Sixteen patients presented congenital lesions and one acquired. Discrete, fibrous ring type obstruction was found in nine, diffuse muscular hypertrophy in six, accessory mitral valvular tissue was encountered in one and calcific subaortic stenosis in one. Associated valvular disease was frequently present. The most common was mitral insufficiency in five patients, with aortic valvular stenosis being present in four.
The clinical, radiographic, and electrocardiographic features of subaortic obstruction have been briefly reviewed.
Each of the patients was operated utilizing cardiopulmonary bypass. The subaortic stenosis was approached by the left ventricle in two and though the left atrium in three. As a result of this experience, the trans-atrial approach is recommended as the one choice for the diffuse muscular type of subaotic obstruction and the transaortic for the discrete fibrous type when located high in the ventricular outflow track.

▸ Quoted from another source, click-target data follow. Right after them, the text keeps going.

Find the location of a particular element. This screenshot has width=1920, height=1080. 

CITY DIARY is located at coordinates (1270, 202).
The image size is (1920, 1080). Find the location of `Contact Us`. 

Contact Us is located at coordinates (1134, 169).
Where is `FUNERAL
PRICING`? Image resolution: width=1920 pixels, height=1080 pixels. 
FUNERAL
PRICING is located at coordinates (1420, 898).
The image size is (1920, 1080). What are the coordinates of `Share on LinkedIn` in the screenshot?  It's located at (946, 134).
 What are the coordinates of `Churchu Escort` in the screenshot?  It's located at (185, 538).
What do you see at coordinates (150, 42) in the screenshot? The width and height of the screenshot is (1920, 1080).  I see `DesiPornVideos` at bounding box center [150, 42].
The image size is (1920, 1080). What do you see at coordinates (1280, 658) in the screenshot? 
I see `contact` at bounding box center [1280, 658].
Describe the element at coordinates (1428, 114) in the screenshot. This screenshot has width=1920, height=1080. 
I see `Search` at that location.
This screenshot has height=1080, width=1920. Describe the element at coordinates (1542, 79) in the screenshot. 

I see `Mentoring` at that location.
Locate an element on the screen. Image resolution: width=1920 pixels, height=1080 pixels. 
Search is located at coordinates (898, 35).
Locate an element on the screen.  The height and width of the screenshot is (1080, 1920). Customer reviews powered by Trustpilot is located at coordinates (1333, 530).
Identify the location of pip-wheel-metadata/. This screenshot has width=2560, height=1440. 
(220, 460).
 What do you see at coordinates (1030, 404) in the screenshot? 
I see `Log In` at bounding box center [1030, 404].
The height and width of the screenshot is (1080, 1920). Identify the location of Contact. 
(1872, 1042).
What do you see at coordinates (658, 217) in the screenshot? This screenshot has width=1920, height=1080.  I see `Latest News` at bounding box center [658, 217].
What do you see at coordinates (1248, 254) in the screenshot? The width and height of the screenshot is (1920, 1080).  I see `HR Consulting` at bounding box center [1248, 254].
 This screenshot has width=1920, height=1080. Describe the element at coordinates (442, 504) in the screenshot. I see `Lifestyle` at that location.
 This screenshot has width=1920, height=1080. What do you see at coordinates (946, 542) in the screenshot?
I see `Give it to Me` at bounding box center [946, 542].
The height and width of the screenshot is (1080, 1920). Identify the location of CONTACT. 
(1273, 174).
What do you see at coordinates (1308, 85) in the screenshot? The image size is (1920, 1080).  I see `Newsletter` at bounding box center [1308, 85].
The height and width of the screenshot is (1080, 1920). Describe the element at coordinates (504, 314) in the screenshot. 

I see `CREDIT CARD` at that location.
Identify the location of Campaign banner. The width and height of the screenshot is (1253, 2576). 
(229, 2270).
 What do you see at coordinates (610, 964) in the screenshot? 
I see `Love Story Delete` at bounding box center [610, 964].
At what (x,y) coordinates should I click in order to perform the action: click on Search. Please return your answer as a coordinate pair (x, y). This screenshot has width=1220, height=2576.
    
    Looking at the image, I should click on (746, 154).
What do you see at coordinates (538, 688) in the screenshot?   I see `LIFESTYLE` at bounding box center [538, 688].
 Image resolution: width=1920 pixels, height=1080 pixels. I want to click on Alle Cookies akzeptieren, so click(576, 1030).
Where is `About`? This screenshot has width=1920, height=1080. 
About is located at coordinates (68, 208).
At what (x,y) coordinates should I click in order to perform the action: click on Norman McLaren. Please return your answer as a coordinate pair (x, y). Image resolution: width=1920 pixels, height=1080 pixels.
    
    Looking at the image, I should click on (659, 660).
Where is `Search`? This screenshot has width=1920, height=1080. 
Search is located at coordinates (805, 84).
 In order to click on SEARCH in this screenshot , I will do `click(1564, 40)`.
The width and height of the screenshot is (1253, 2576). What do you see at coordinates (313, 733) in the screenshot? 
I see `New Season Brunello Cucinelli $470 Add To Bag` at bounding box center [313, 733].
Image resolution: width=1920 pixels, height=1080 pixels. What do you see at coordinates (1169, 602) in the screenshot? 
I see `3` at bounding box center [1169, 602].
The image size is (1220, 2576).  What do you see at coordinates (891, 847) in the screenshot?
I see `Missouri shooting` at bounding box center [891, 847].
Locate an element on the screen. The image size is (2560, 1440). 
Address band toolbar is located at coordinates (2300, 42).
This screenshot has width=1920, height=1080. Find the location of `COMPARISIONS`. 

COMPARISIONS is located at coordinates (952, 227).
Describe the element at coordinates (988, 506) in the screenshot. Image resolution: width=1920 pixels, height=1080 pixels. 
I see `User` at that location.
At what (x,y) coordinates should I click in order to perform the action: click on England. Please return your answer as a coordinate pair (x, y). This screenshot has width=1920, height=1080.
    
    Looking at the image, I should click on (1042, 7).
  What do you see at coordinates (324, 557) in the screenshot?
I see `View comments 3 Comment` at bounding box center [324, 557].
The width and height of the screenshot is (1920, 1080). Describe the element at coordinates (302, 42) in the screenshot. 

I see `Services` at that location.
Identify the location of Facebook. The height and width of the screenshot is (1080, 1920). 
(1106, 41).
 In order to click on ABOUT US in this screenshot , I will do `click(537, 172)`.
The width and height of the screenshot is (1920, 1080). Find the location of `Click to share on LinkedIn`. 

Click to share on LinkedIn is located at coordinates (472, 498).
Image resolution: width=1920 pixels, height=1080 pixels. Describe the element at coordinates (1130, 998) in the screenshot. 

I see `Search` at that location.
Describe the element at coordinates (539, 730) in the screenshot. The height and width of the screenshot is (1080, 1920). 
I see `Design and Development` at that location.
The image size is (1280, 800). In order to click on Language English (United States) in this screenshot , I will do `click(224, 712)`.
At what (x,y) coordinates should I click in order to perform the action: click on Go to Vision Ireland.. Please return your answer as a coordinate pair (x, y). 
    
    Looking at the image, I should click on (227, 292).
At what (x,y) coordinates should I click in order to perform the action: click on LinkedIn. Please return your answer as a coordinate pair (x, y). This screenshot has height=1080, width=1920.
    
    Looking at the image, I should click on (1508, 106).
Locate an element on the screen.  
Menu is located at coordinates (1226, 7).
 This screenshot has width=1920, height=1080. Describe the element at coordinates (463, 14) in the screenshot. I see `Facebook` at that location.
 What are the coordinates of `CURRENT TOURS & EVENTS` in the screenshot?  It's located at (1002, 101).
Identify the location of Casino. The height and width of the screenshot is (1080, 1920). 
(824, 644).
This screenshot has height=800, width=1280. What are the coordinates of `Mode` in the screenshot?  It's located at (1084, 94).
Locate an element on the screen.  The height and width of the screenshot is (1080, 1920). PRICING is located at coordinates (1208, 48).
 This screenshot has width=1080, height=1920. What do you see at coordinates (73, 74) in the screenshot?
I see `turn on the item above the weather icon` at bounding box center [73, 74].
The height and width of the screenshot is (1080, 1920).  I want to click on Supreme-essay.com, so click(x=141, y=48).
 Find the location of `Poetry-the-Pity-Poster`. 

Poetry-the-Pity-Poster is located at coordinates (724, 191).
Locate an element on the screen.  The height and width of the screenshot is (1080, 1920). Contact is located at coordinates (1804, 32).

Two operative and two late deaths at home constituted the mortality. Thirteen patients are alive and have been followed for from one month to six years after surgery. Eleven patients are well. One patient continues to have symptoms and a significant gradient following surgery and one patient developed a ventricular aneurysm at the site left ventriculotomy. As a result of operation, the systolic gradient across the subaortic area has been significantly reduced in the majority of patients and abolished completely in four.